The bad news (and the advice point):
We went today to meet and greet the Gastro doc. She happens to be in the same treatment area as our oncologist, so in this process I talked to the nurse for our oncologist to let her know that he was still running fever in spite of the antibiotics and other meds he has received over the last 10 days. She talked to the doc and he ordered another blood test with cultures.
We went to the lab and for the first time I saw my husband wince in pain when the lady stuck him. (both times)
Then we went down to the basement for rad. While we were there I was inquiring as to how many txs we have left. The tech explained that the actual tx plan is complete and they are now doing a boost tx. (whatever that means)
Then the tech asked me a very curious question. Was my husband able to do his tx today? I looked at him a bit puzzled and asked why he was asking. He said because my husband left yesterday without getting his tx.
I was floored and I know that the tech must have sensed that I was not aware of this when I turned to him and said, "I know he didn't have tx yesterday because there was something wrong with the machine." At which point the tech looked at me and said, "No, the machine was fine, your husband said he couldn't do it and left."
My heart fell to the floor. Here he is at the end of these txs and he walks away. And on top of that he lied to me about it.
I wasn't sure what to say to him. I know what I wanted to say (and didn't of course). I wanted to yell and scream at him. "ARE YOU CRAZY!! AFTER ALL OF THIS TIME WHEN YOU CAN SEE THE FINISH LINE?"
He did do his tx today but that was because I was standing over him. Yesterday I had a hearing test in another part of the hospital and he met me there when he was done (quit).
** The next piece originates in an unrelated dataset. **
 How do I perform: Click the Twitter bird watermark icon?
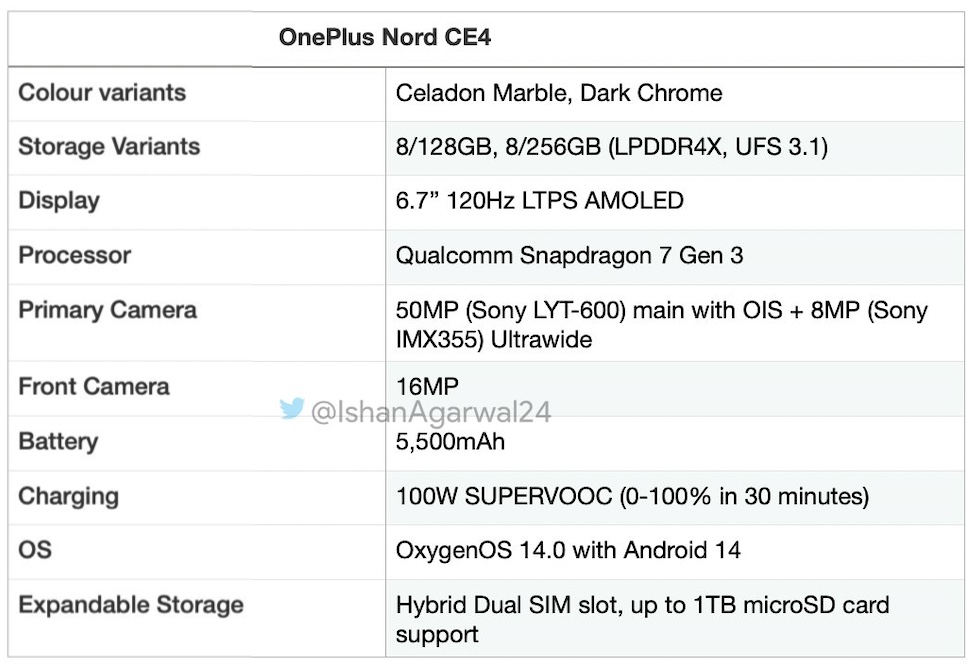(291, 408)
So all of this long winded explanation is leading to this anything but simple multi part question:
Have any of you backed out or do you know someone who has? How do I help to keep him on track? What if there is nothing I can do and he just gives up? It seems like a lot to go through to walk off in the 9th.
I am truly struggling to understand not only my own feelings but the pain and suffering that you as the patient endures through this process. I am only of one perspective unfortunately so I am doing my best to understand something of which I really cannot understand.
The only things that I know are these:
I love this man more than my own life and I would give all of myself to take his place. 6 years ago we had a car wreck and Harry was in ICU for a couple of days, in the hospital for 14 days (I never left his side) and then 8 days in rehab. 3 Months in a wheel chair and every May 27th I celebrate the new lease on life he was given.
We were in love and had only been living together for 2 months when the accident occured. I remember begging God not to take the man that I finally found in my life to love me forever. I was sure that he was the one. I am still!!
Now I beg and plead that he will make it through this. I have everything to give and nothing to help. All my efforts can never change what will be, whatever that is, but I try and give more than I have. I wish there were points for love because maybe I would have a couple anyway.
I know this seems long. I am sorry it is just that writing is my release, my therapy. I need input worse than a computer. I am forever trying to figure out the things in life that are almost pointless to ponder. The nature of a very busy mind.
Thanks for reading. Sorry about the length. I just have to build the watch. Nature of this beast I guess.